The all-black neighborhoods suffered from the withdrawal of resources such as jobs, rising equity for homeowners and quality schools.  As the neighborhoods deteriorated, the white powers-that-be as well along with the average white homeowner patted themselves on the back for the foresight to protect their slice of the "American Dream" and continued to expand the gap between the majority of whites and the majority of blacks. 

I'm only halfway through the book, but I've just started a chapter on the redevelopment of slum areas and the fighting of "urban blight."  A process of reinvesting in the city and pushing poor families even further to the margins, a process that would eventually come to be known as "gentrification."

This exaclty the type of systemic sin we see being addressed often in Luke's Gospel.  Mary fired the first shot in her Magnificat from Luke Chapter 2:
46 Mary responded,




"Oh, how my soul praises the Lord.

47 How my spirit rejoices in God my Savior!

48 For he took notice of his lowly servant girl,

and from now on all generations will call me blessed.

49 For the Mighty One is holy,

and he has done great things for me.

50 He shows mercy from generation to generation

to all who fear him.

51 His mighty arm has done tremendous things!

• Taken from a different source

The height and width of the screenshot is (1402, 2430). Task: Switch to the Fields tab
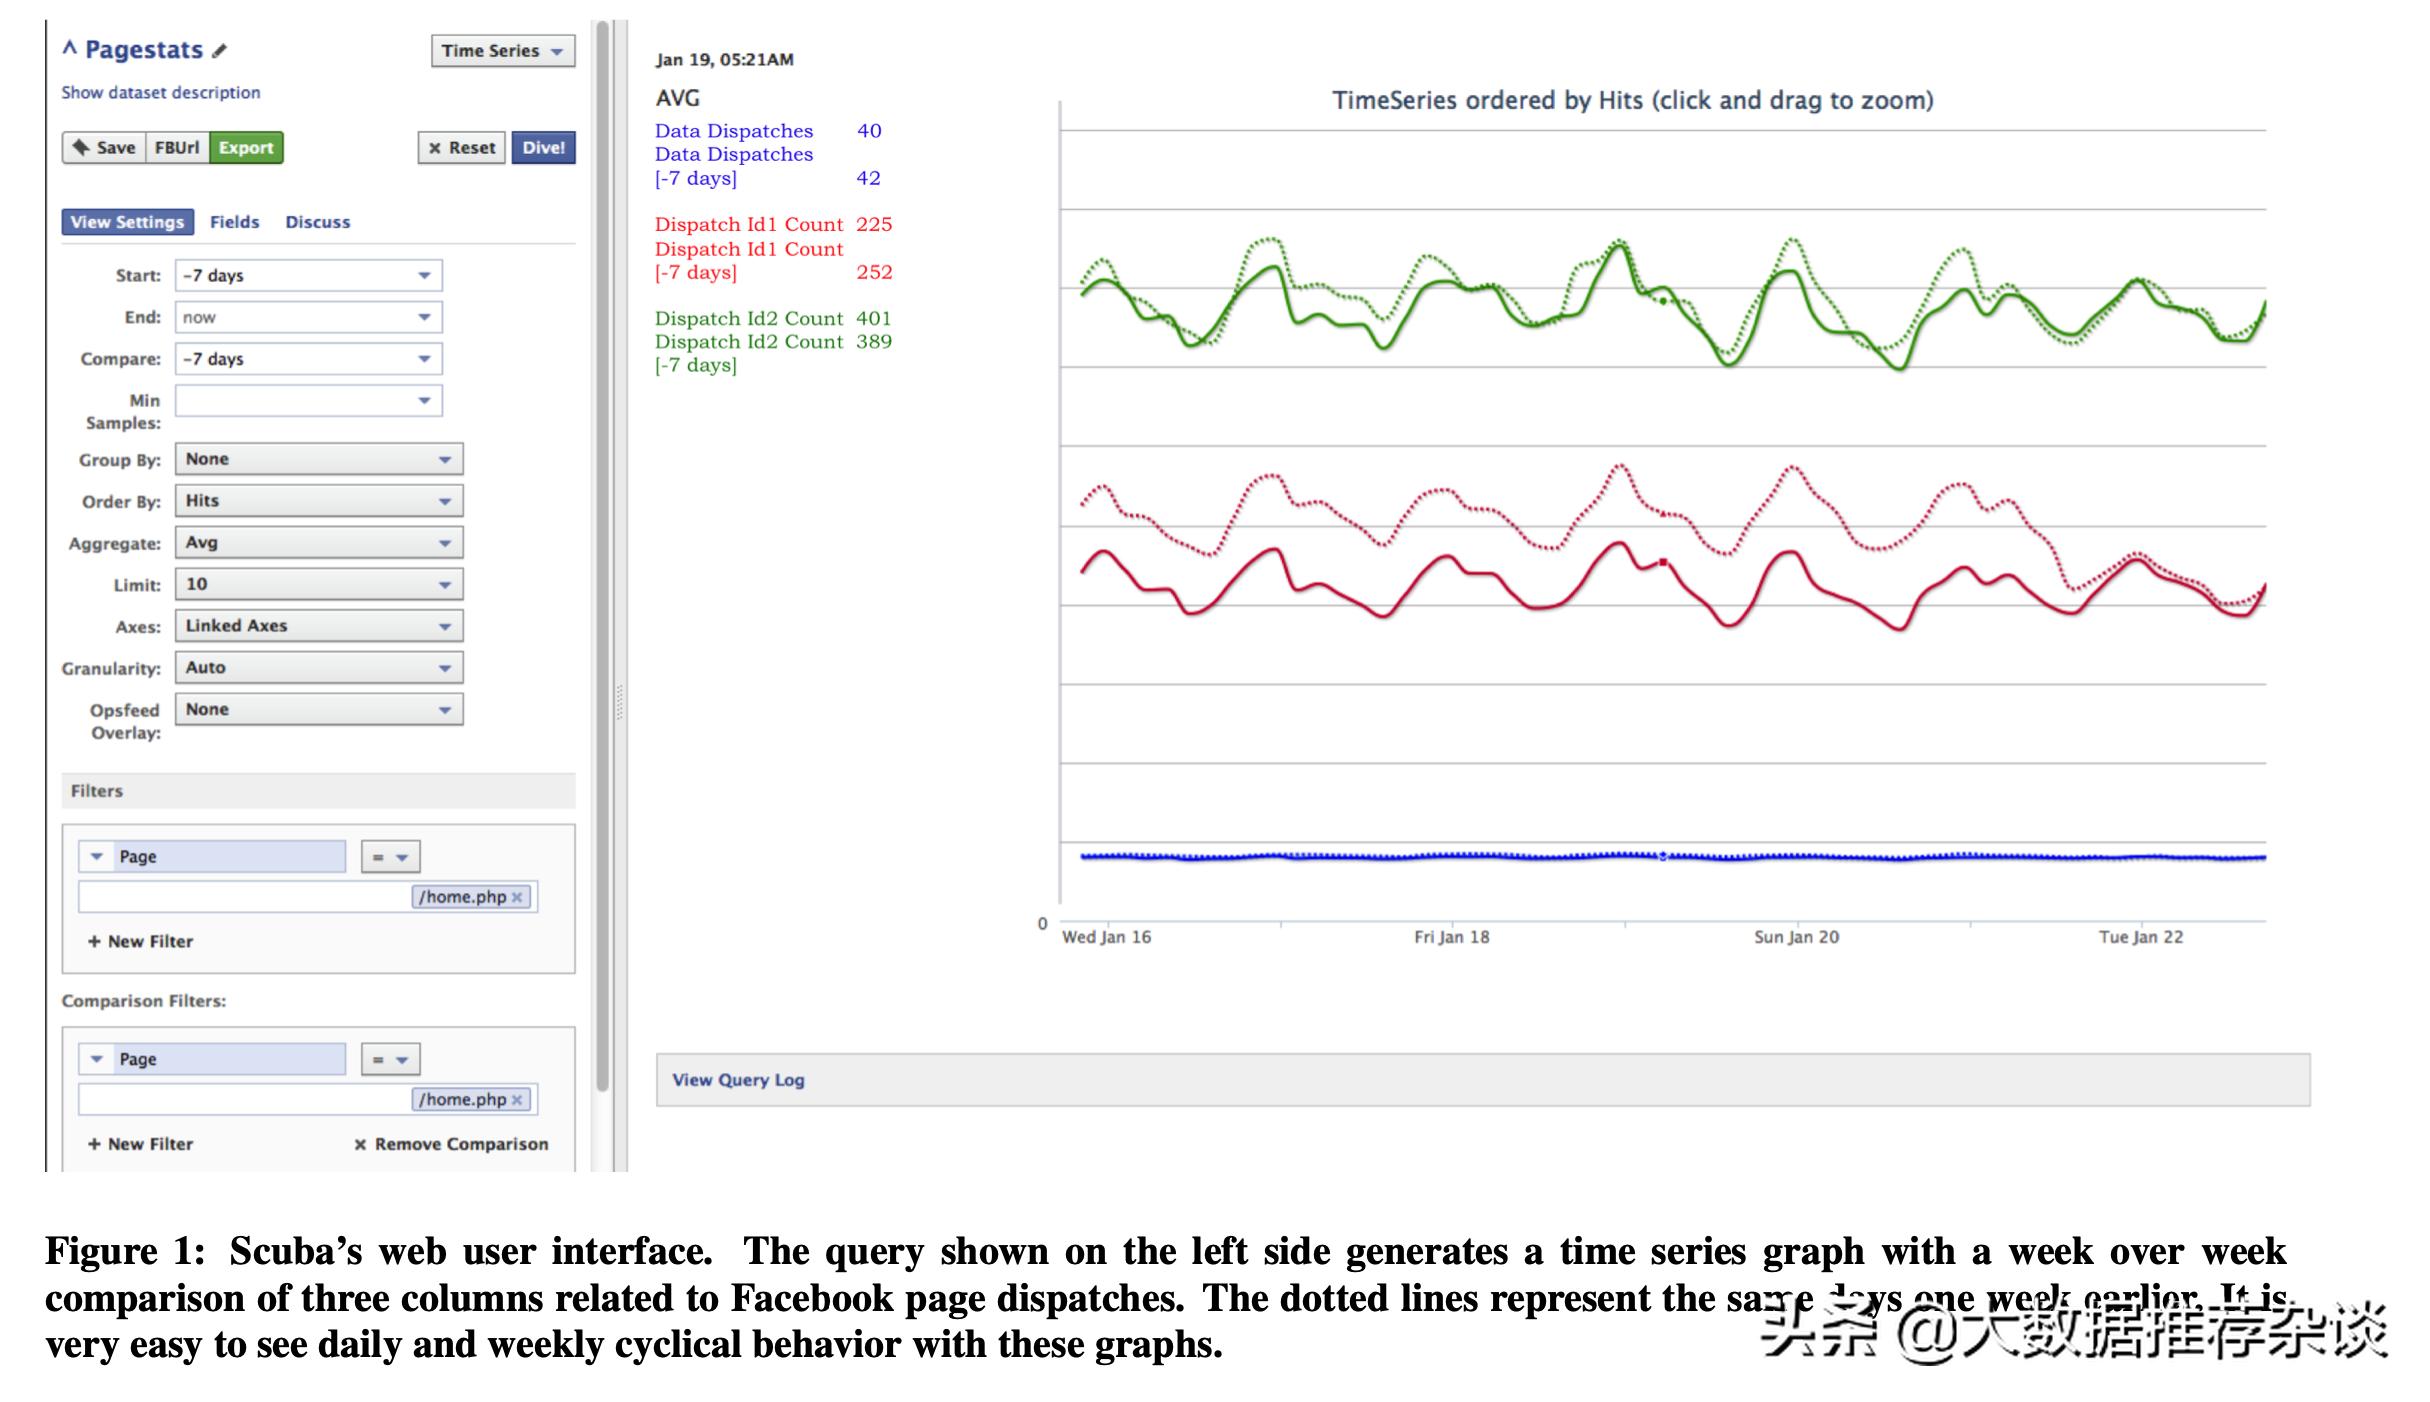[x=234, y=222]
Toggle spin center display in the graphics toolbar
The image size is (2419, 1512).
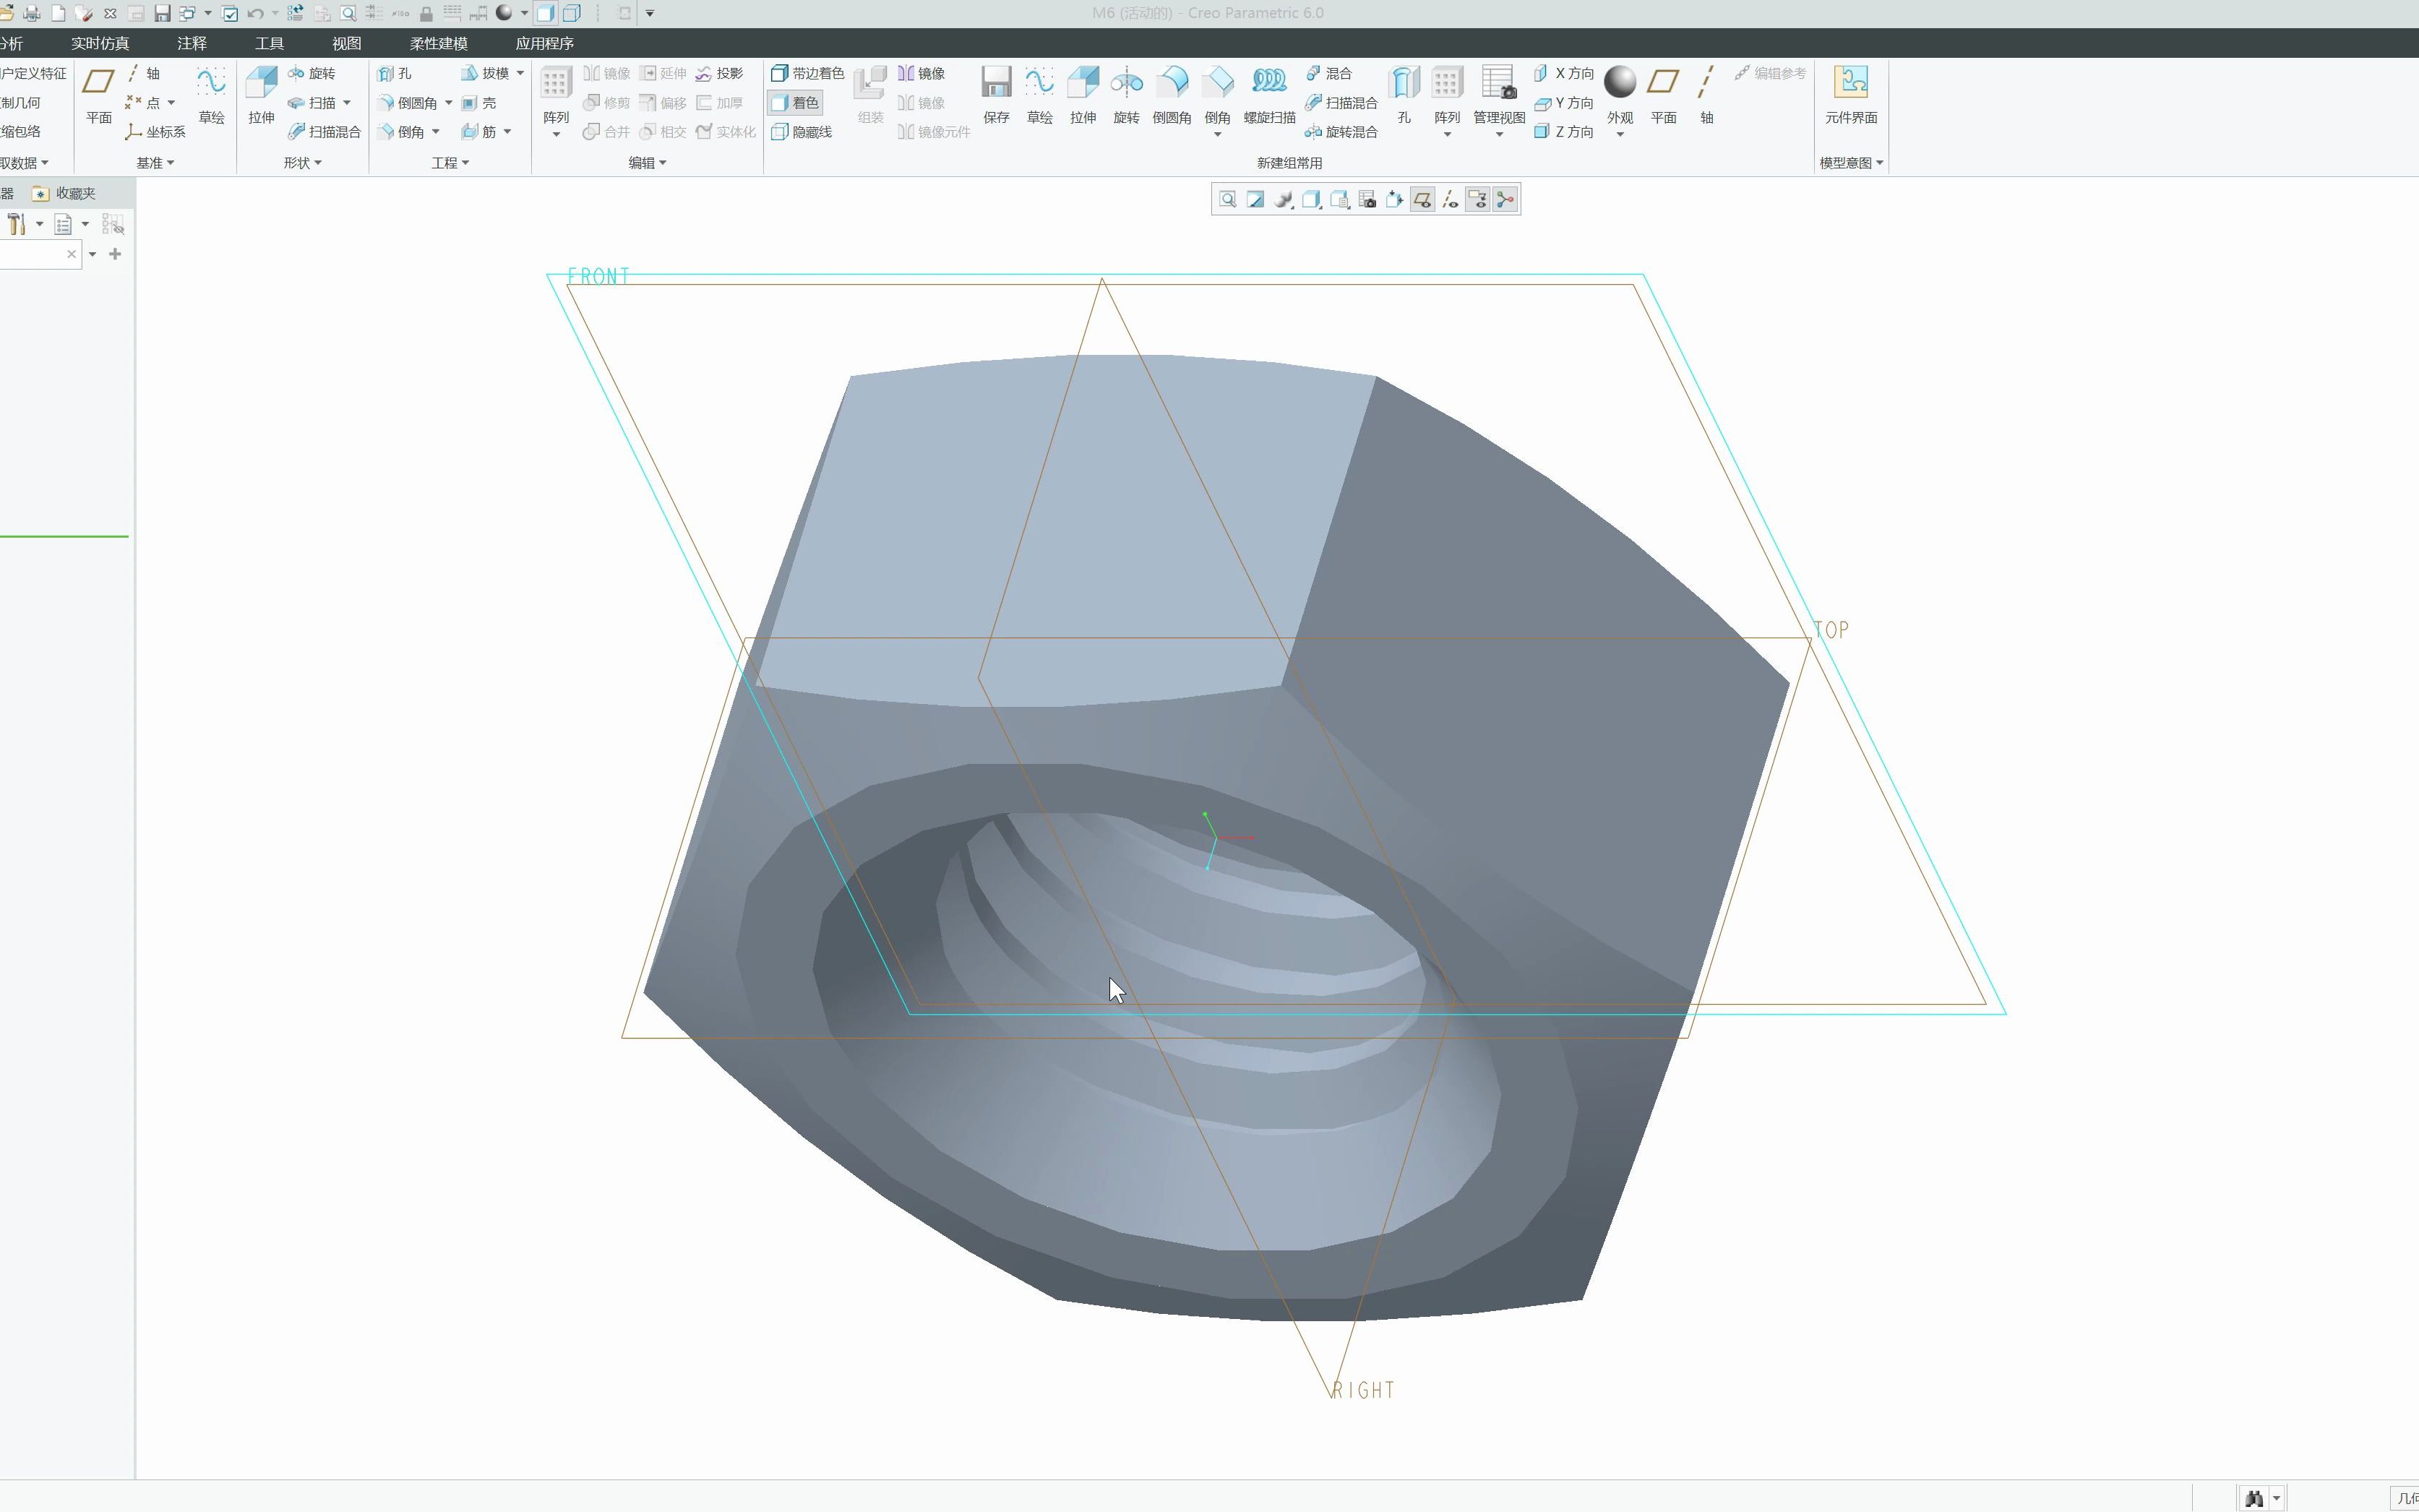pos(1505,200)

He has scattered the proud and haughty ones.

52 He has brought down princes from their thrones

and exalted the humble.

53 He has filled the hungry with good things

and sent the rich away with empty hands.


Jesus followed it up with the commencement of his public ministry at his hometown synagogue, in quoting the Prophet Isaiah:

16 When he came to the village of Nazareth, his boyhood home, he went as usual to the synagogue on the Sabbath and stood up to read the Scriptures.17 The scroll of Isaiah the prophet was handed to him. He unrolled the scroll and found the place where this was written:
18 "The Spirit of the LORD is upon me,

for he has anointed me to bring Good News to the poor.

He has sent me to proclaim that captives will be released,

that the blind will see,

that the oppressed will be set free,

19 and that the time of the LORD's favor has come.*"

20 He rolled up the scroll, handed it back to the attendant, and sat down. All eyes in the synagogue looked at him intently.21 Then he began to speak to them. "The Scripture you've just heard has been fulfilled this very day!"

Not surprisingly, there was an attempt on Jesus' life immediately after his reading from Isaiah.  But no matter the pressure we face from those trying to hold onto their power and privilege through the perpetuation of the status-quo, we must honor Jesus by working on behalf of the poor.  Not just charity, but system-changing work. 

An important part of the gospel is working to overturn systemic sin and oppression.